PROBLEM: Repeat the records from the line containing "Open Skype from" through the line containing "Looking at the screenshot, I should [95, 462].", word for word.

Start

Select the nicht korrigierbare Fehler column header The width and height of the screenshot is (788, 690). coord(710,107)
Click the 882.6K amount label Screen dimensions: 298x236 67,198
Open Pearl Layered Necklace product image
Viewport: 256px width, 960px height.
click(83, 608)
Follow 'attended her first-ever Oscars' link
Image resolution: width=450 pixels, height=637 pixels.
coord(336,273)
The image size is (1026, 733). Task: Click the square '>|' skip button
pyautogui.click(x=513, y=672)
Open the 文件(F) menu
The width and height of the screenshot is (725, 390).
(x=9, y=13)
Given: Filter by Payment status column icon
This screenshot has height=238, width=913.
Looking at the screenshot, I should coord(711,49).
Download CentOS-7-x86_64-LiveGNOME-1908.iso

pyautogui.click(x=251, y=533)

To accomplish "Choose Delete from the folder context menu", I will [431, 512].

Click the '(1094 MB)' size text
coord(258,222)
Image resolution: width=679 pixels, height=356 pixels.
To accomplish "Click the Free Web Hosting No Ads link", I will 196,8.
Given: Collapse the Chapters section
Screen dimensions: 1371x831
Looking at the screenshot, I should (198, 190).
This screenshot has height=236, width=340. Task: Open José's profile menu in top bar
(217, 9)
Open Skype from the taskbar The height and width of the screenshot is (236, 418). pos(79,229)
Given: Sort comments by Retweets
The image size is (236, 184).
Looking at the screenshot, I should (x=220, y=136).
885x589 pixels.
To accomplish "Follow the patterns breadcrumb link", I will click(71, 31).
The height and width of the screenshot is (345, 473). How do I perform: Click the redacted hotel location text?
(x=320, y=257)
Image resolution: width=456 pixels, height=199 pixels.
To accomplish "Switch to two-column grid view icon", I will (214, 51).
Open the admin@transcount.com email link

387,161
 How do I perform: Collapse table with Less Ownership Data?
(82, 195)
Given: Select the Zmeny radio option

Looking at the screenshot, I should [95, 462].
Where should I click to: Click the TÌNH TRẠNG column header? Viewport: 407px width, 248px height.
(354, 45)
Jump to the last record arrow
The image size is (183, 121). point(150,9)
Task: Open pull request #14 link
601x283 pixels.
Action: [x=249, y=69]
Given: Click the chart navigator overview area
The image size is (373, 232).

End

IN RESPONSE:
Open Skype from the taskbar The height and width of the screenshot is (236, 418). pos(79,229)
Given: Sort comments by Retweets
The image size is (236, 184).
Looking at the screenshot, I should (x=220, y=136).
885x589 pixels.
To accomplish "Follow the patterns breadcrumb link", I will click(71, 31).
The height and width of the screenshot is (345, 473). How do I perform: Click the redacted hotel location text?
(x=320, y=257)
Image resolution: width=456 pixels, height=199 pixels.
To accomplish "Switch to two-column grid view icon", I will (214, 51).
Open the admin@transcount.com email link

387,161
 How do I perform: Collapse table with Less Ownership Data?
(82, 195)
Given: Select the Zmeny radio option

Looking at the screenshot, I should [95, 462].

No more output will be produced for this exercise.